The Media, Entertainment and Arts Alliance (MEAA) said makers of The Hobbit had refused to enter into a union-negotiated agreement and advised members not to accept work on the project because actors may be employed on inferior non-union contracts.
New Line, Warner Bros Pictures and MGM, said in a statement today their general policy was to avoid filming in locations where "there is a potential for work force uncertainty or other forms of instability".
"As such, we are exploring all alternative options in order to protect our business interests."
This follows warnings from film executive producer Sir Peter Jackson, who at the weekend disputed the union's claims, calling it an "Australian bully-boy."
He said that the dispute could lead to The Hobbit films being made in eastern Europe and the makers of other big-budget movies turning their backs on New Zealand.
Sir Peter would not comment on the production companies' latest release.
But NZ Actors Equity president Jennifer Ward-Lealand said the union had no intention of jeopardising production of The Hobbit, but it had been trying to meet the producers for over a month.
"NZ Actors Equity is concerned that local actors working on the production receive a fair and equitable contract, just as their international colleagues will do.
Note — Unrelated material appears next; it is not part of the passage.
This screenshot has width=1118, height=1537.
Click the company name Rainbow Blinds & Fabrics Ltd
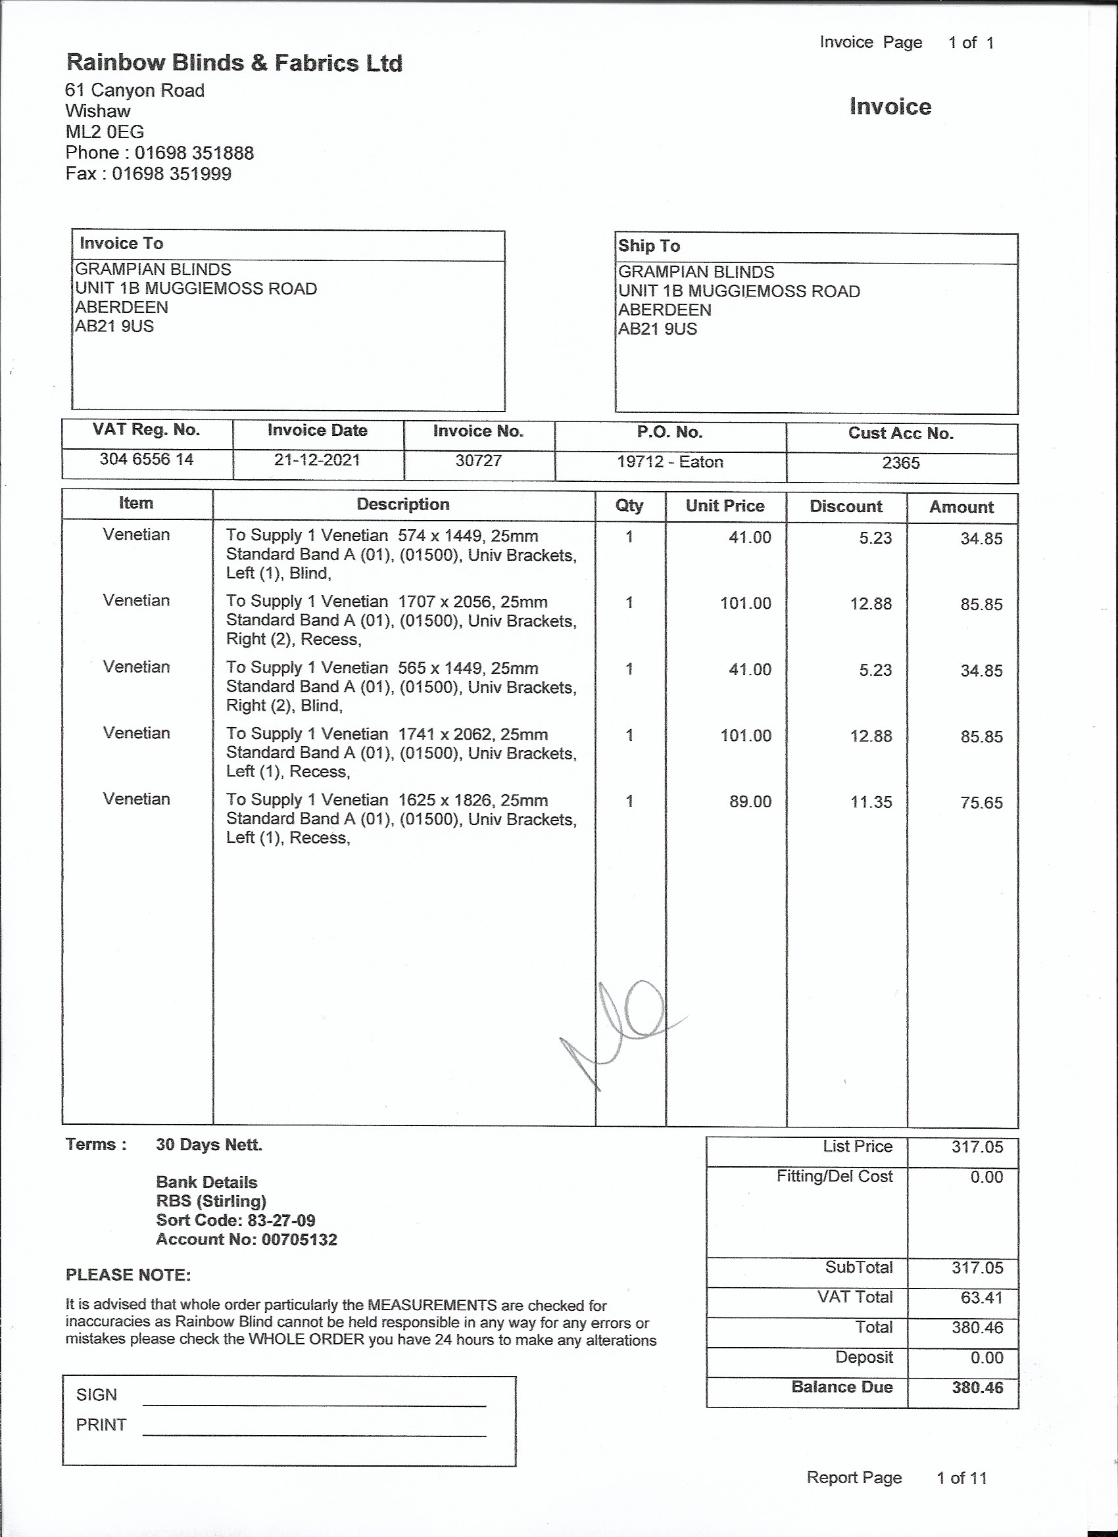pyautogui.click(x=234, y=63)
This is only fair."
NZ Actors Equity told NZPA members were meeting in Auckland at 7pm today to discuss how they would like to proceed.
The production companies said allegations made by the union were baseless and unfair to Sir Peter and his Wellington team - "to classify the production as "non-union" is inaccurate".
"The cast and crew are being engaged under collective bargaining agreements where applicable and we are mindful of the rights of those individuals pursuant to those agreements."
"And while we have previously worked with MEAA ... the fact remains that there cannot be any collective bargaining with MEAA on this New Zealand production, for to do so would expose the production to liability and sanctions under New Zealand law."
"This legal prohibition has been explained to MEAA. We are disappointed that MEAA has nonetheless continued to pursue this course of action."
Film industry bodies said the dispute could be potentially very damaging to New Zealand's international reputation.
Screen Production and Development Association of New Zealand chief executive Penelope Borland said it was not legal for a production company to enter into collective bargaining with MEAA/Equity, or any other labour organisation regarding performers who were independent contractors.
She said The Pink Book, to which NZ Actors' Equity is a party, had operated successfully for more than 15 years and specified standard terms and conditions.
New Zealand Film Commission chief executive Graeme Mason said major films provide employment, training opportunities, production experience, and international exposure for New Zealanders.
"It's critical this issue be resolved before it damages the film industry and the wider economic environment we operate within."